The term Invasion Act was introduced by Senator Leahy (Dem). During the amendment debate in the Senate in December 2001, Leahy wondered aloud:

"As a Congress do we want to authorize a military invasion of The Hague, risking the lives of United States military personnel, to free indicted war criminals?"


Jesse Helms
Jesse Helms, © Time Magazine

Karl Rove
The man spinning the wheels: Karl Rove, politicizer par excellence and expert handler of weapons of mass-distraction

kangaroo
Macropus fuliginosus

The Invasion Act

On the 6th June this year, the US Senate adopted a bill that sanctions military intervention in the Netherlands. This provision is part of the so-called American Servicemembers' Protection Act (ASPA).

ASPA

The goal of this bill is to prohibit the President from co-operating with the International Criminal Court (ICC). In addition, this bill contains a range of measures against countries that co-operate with the Court and defines strict conditions for US participation in UN peacekeeping operations.
But the most contentious section is the provision that allows the US President to use "all means necessary and appropriate" to free US citizens being held in custody by the Court. This provision led to the bill being informally referred to as the 'invasion act'.

History

The American Servicemembers' Protection Act is the result of years of lobbying against the International Criminal Court. Republican senator Jesse Helms (N. Carolina) and Congressman Tom Delay (Texas) have cast themselves as the political representatives of this strongly nationalist, conservative movement.

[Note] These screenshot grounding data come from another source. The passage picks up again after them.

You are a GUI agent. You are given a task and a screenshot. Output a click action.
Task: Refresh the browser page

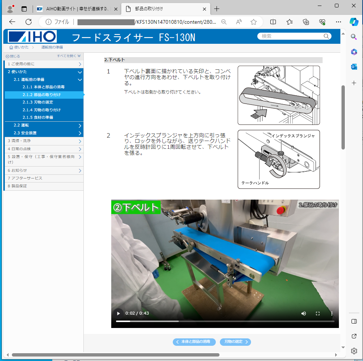pos(29,22)
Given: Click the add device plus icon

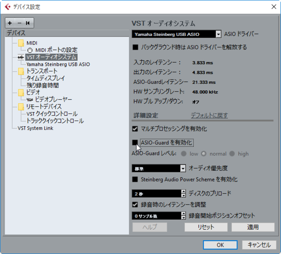Looking at the screenshot, I should pyautogui.click(x=10, y=23).
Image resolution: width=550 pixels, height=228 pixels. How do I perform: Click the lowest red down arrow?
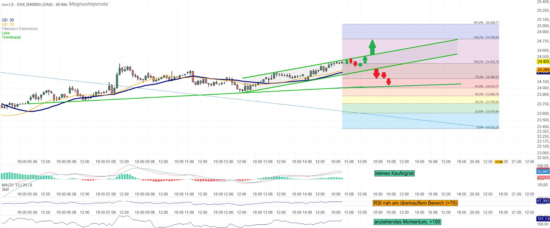[x=388, y=82]
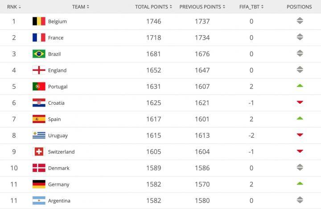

Jesse Helms started work on an initial version of the ASPA as early as 1998, but the bill was not put before both Houses of Congress until May 2001. In December of that year, Helms managed to get the bill added as an amendment to the defence budget. During a muddled session in the last hours before the Christmas recess, the Senate adopted a limited version of the bill, which only prohibited US financial support for the International Criminal Court in 2002.

In May of 2001, the House of Representatives attached the bill to the Foreign Affairs budget. This comprehensive version — which contains the provision for using all means necessary to free suspects from the court's jurisdiction — was adopted by the Senate in June 2002.
On August 2nd 2002 the bill was signed by president Bush.

Rhetoric

It is important to realise that the draft bill consists mainly of rhetoric. In practice, the President already has far-reaching (and controversial) powers to protect US citizens abroad. The only important item the bill adds is that the President will in future be able to say that he is acting with the express authority of the Senate.

This does not alter the fact that the draft bill contains highly bellicose language. Without batting an eyelid, it extends the war against terror to include international law. The sentiments are clear: The United States feel threatened by the big, bad, and most of all, untrustworthy, outside world. For this is what all American objections to the International Criminal Court eventually boil down to: they do not trust the international community one bit. And this distrust goes so far that they are threatening a loyal ally with a de facto war.

Kangaroo-court?

Opponents of the ICC believe that US military and security staff defending US interests abroad may, wrongfully, end up facing an unreliable, politically motivated, unaccountable 'kangaroo court'.

This fear is unjustified, and results from a deep ignorance of the actual authority of the ICC. For there are, in fact, many guarantees in place making it almost inconceivable that US citizens would be tried without cause.

The jurisdiction of the court is extremely narrowly defined, for example: it will only try cases of genocide, crimes against humanity and war crimes. In all cases, there must be clear evidence for specific intent and premeditated plans for committing these crimes. So the Court will most certainly never try incidental or individual cases of (war) atrocities.

The ICC is also explicitly complementary. In other words, the Court will only pursue cases when the state with jurisdiction over the suspect is either incapable or unwilling to apply justice of its own accord. This means that the Court will actually have less authority than the Yugoslavia and Rwanda Tribunals.

Furthermore, the Court is not unaccountable at all. In point of fact, the UN Security Council can prevent a case from being brought before the International Criminal Court. In addition, the independent prosecutor must also present their case to three judges.

Invasion

The ASAP is the result of intangible fears combined with a stubborn refusal to understand, resulting in an (un)conscious distortion of reality. It is this explosive mix of ignorance and vague emotions that make this bill so dangerous. The bill is not contemptible because it calls for an invasion of the Netherlands. No, this bill should be resisted with appropriate means because there is nothing to it but war rhetoric.